RAPID OPTIMIZATION OF YOUR PRODUCTION STRAINS
Improve strain performance up to 5x in a matter of months
Techniques like mutagenesis and combinatorial library design rapidly generate millions of strain variants from a starting strain. But conventional methods to screen massive strain libraries are time-consuming and labor-intensive.
Ginkgo’s proprietary encapsulation and screening capabilities (EncapS) can remove this bottleneck thanks to its ultra-high throughput capacity. This service can analyzes millions of strain variants in a single run, increasing the probability of finding a strain with significantly improved activity in a timeline that meets your commercial needs.
TECHNOLOGY DEEP DIVE
Learn more about EncapS: our ultra-high throughput screening technology
Compatibility with a range of hosts
Our EncapS technology can be applied to bacterial, yeast, and fungal hosts as well as mammalian cell lines. We can work with your S. cerevisiae, Y. lipolytica, C. glutamicum, Bacillus, Pichia, and Aspergillus strains among others.
Assay versatility
Screen for a variety of secretion-based properties including improved titer, activity, and yield or decreased product degradation under conditions that are relevant to your application.
Expertise with a range of library generation techniques
Our team is experienced in a wide range of methods to generate strain variants, including classical mutagenesis-based methods. We’ll match the right technique to your needs.
CASE STUDY
Improving amino acid yield through classical strain improvement
Challenge
After multiple rounds of rational engineering, our partner’s amino acid production strain hit a plateau in product yield. They needed to reduce their product costs but had exhausted all known rational engineering targets. We combined random mutagenesis and EncapS to identify a strain with higher product yield.
Outcome
We generated and screened a library of hundreds of thousands of strain variants to identify a new production strain. The partner now uses a top-performing strain from this library that demonstrates a 3% increase in product yield. Because their production strain is employed in industrial-scale fermentation, this yield increase enabled a significant reduction in cost for our partner.
CASE STUDY
Screening for increased vitamin B2 production
Challenge
Engineered strains employed for industrial-scale vitamin B2 production tend to acquire mutations that impede strain fitness and performance. Identifying these deleterious mutations using traditional sequencing and screening methods would be limited by the throughput of traditional sequencing and screening methods, on the order of only 10,000 variants per week.

_Dataset entries_.
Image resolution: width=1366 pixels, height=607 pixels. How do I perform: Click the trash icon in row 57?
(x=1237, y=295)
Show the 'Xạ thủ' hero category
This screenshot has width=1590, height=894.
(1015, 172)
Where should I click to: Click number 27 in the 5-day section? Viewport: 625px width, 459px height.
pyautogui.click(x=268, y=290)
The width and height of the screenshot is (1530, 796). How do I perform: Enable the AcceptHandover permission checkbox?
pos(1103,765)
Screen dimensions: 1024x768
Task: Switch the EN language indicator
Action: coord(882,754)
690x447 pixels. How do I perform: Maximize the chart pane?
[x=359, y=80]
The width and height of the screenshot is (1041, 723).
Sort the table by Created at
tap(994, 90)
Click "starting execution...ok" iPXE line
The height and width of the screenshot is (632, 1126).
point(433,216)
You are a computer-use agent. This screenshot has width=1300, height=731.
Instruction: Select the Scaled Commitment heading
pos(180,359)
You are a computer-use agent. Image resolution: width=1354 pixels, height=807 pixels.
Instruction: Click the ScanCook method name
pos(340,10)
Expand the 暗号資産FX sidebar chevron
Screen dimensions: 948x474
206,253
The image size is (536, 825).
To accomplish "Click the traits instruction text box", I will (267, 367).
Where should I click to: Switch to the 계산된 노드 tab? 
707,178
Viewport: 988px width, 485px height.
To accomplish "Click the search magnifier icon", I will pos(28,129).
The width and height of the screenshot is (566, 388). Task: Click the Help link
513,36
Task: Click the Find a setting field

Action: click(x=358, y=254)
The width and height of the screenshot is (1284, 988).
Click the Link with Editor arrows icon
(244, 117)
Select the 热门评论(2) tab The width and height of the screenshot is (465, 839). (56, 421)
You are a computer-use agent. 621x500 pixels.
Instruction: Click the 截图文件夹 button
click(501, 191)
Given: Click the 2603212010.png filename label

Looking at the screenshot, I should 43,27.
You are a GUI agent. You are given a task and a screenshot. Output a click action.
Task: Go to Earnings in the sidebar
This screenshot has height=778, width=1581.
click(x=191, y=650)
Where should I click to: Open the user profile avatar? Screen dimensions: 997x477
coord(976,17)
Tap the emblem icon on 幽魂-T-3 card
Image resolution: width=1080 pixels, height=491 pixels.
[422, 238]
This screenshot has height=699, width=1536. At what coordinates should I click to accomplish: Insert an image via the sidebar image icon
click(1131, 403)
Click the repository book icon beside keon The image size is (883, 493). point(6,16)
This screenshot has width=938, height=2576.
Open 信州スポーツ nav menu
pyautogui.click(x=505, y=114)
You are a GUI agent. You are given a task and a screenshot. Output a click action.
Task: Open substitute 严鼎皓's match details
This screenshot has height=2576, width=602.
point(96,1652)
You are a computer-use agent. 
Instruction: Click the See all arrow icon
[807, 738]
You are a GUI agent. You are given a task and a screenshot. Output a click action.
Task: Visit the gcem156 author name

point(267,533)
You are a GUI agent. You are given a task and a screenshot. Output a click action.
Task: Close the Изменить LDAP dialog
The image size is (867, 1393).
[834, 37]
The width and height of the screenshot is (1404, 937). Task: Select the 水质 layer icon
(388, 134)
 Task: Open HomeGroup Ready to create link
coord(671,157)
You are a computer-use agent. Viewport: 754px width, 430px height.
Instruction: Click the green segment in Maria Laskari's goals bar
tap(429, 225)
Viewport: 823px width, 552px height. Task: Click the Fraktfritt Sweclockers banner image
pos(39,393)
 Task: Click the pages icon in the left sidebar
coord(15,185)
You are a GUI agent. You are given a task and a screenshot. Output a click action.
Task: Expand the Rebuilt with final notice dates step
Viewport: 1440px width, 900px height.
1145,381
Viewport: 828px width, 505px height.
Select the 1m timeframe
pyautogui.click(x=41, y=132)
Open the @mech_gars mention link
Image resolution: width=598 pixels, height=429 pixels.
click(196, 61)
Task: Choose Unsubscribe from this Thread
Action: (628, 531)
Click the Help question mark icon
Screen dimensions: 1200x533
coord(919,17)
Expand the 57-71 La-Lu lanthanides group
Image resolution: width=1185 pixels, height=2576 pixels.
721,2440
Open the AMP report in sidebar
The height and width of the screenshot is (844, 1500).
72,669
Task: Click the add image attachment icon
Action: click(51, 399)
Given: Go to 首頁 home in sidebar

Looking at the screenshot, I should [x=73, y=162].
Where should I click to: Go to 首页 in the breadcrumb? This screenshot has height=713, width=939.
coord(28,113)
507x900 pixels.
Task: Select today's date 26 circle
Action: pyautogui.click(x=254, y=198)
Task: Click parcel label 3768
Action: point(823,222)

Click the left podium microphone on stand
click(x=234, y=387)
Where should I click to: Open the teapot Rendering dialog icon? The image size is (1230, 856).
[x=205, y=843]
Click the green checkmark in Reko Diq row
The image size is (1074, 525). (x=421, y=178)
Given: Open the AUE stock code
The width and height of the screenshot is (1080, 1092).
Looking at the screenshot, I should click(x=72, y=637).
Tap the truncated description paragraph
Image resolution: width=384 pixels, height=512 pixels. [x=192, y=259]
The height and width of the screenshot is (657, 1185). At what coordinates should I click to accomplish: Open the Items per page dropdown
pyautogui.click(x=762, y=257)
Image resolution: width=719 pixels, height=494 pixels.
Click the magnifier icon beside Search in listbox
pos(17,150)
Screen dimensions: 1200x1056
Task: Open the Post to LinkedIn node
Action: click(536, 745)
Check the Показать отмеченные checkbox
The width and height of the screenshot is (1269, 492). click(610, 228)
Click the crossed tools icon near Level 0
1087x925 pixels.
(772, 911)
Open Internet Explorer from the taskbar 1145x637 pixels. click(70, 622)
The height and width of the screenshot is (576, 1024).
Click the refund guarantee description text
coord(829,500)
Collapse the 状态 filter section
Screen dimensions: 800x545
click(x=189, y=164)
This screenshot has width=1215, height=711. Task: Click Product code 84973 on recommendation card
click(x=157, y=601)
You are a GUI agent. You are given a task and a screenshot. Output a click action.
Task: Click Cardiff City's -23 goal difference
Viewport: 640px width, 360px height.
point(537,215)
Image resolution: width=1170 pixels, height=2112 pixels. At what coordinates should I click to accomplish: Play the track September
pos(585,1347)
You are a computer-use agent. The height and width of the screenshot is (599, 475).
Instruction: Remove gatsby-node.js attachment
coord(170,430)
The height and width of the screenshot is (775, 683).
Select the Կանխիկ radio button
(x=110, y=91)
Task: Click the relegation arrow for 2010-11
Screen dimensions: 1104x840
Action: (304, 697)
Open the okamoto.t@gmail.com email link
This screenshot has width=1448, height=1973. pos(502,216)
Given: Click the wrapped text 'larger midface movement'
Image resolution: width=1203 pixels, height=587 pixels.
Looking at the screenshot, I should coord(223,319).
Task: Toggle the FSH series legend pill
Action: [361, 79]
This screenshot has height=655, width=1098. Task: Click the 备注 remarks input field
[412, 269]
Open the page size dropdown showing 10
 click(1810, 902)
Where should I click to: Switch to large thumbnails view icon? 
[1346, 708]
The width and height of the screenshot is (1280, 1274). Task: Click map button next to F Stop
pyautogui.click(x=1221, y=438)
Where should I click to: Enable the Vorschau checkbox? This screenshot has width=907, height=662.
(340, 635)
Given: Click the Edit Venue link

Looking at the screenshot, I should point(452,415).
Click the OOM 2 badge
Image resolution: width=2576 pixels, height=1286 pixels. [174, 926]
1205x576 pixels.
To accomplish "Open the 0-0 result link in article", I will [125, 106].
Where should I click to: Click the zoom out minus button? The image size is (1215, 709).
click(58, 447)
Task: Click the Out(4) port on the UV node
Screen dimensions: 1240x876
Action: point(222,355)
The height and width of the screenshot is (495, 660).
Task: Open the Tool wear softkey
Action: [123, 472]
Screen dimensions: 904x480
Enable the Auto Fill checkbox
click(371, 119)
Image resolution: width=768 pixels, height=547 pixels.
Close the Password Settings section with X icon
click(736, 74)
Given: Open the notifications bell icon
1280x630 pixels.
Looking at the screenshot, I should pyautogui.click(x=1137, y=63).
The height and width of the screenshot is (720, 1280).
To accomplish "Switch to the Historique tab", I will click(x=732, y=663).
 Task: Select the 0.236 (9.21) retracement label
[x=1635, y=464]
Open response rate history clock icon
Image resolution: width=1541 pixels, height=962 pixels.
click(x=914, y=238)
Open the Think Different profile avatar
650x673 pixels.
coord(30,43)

_Tasks to complete_.
[1] Answer from the strain optimization page:
(a) By up to how much does the page say strain performance can improve?
(b) What increase in product yield does the partner's top-performing strain show in the amino acid case?
(c) What kinds of hosts can EncapS technology be applied to?
[2] Reproduce part of the strain optimization page word for word: begin at the words "Expertise with a" and stop after "to your needs.".
[3] Resume the strain optimization page after its last sentence.
The lines have nothing to do with the strain optimization page.

_Answers by task_.
[1]
(a) Up to 5x, in a matter of months.
(b) A 3% increase in product yield.
(c) Bacterial, yeast, and fungal hosts, as well as mammalian cell lines.

[2]
Expertise with a range of library generation techniques
Our team is experienced in a wide range of methods to generate strain variants, including classical mutagenesis-based methods. We’ll match the right technique to your needs.

[3]
Outcome
Our team combined genome shuffling techniques with ultra-high throughput screening to differentiate the mutations that correlate with high vitamin B2 yield from the mutations that impede strain fitness. Specifically, we generated a library of strain variants by shuffling the genome of a production strain with wild type strains. These variants were encapsulated and screened using a biosensor-based assay and EncapS. High performing strains were isolated for sequencing and analysis.
CASE STUDY
Decreasing product degradation of a natural flavor
Challenge
Our partner runs an industrial biotransformation process to produce a natural flavor. The process suffered from limited yield due to product degradation and metabolism within the strain. While they knew which degradation genes they needed to knock out, rational strain engineering was not an option if they wanted to fulfill regulatory requirements for non-genetically modified products.
Outcome
We generated a large library of strain variants using UV mutagenesis. Our team designed a product degradation assay in which strain variants were incubated in nanoliter reactors and fed with media that did and did not contain the flavor molecule as a carbon source. By screening and isolating strains with the lowest biomass formation when fed with the natural flavor, we identified strains with approximately 15% improved product yield and titer at industrial scale.
CASE STUDY
Identification of novel antimicrobial agents
Challenge
Pathogenic resistance to antimicrobial compounds has been a persistent threat to human and animal health. Our team sought to identify novel lantipeptides with potent antimicrobial activity. This discovery process requires the analysis of large combinatorial libraries to select the best-performing candidates.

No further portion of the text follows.